One problem with this is I have no way to know what windows are open or manipulate them. For example, on my default install of X, Firefox was loading in a 800×600 window. I wanted to take my screen shots at 1024×768, so Firefox would have to be resized. wmctrl to the rescue!

Wmctrl allows you to query and interact with the windows that your window manager is using. It gives you X Windows ID’s, and will let you close or resize windows by matching a word within their title. Good stuff.

I can get away with starting X running firefox at the same time as it’s sole executed application by specifying the full path to firefox as an argument to xinit.

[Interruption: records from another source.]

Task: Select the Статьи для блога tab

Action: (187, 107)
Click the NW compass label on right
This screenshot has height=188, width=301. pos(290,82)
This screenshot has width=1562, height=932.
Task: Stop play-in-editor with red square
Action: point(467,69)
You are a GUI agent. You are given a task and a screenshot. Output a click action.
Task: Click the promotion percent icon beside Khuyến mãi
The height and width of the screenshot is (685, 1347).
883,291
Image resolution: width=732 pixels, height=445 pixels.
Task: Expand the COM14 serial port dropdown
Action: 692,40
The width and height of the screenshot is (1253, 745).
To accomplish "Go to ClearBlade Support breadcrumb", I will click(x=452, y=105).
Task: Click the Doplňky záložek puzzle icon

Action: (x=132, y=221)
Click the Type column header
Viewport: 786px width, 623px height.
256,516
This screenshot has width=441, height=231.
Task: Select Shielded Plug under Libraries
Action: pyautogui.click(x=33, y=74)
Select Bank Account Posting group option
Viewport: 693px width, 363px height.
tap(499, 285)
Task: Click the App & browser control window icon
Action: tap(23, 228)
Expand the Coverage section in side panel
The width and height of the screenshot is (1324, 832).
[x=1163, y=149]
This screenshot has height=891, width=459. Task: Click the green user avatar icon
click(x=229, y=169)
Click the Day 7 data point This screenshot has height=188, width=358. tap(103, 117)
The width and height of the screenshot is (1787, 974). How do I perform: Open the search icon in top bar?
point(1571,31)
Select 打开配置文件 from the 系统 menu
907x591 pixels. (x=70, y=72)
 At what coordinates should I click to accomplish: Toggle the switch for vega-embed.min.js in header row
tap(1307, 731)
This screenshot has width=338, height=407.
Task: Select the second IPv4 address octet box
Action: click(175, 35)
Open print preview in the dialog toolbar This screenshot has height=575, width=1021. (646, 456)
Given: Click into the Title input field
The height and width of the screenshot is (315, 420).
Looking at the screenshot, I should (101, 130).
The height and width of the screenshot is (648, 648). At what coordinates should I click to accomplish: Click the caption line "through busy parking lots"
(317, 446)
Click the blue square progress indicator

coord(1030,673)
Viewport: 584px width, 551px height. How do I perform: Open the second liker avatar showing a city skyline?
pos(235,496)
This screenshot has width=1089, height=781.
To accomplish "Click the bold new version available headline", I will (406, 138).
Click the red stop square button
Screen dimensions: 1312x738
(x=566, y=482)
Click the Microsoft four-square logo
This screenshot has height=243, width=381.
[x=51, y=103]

$ xinit /usr/bin/firefox &

But this is problematic because it doesn’t run a window manager, and so wmctrl doesn’t work, and killing the X session without manually quitting firefox makes Firefox ask “Do you want to restore your session” the next time it runs (bad when you’re not there to click “Start a New Session”). That’s not acceptable for a situation like mine.

This meant I needed a window manager. I started with icewm but didn’t care for it, so I fell back to my personal favorite when I’m in X, blackbox. I like it for this task especially because it’s lightweight, and doesn’t put any widgets on the desktop that get in the way.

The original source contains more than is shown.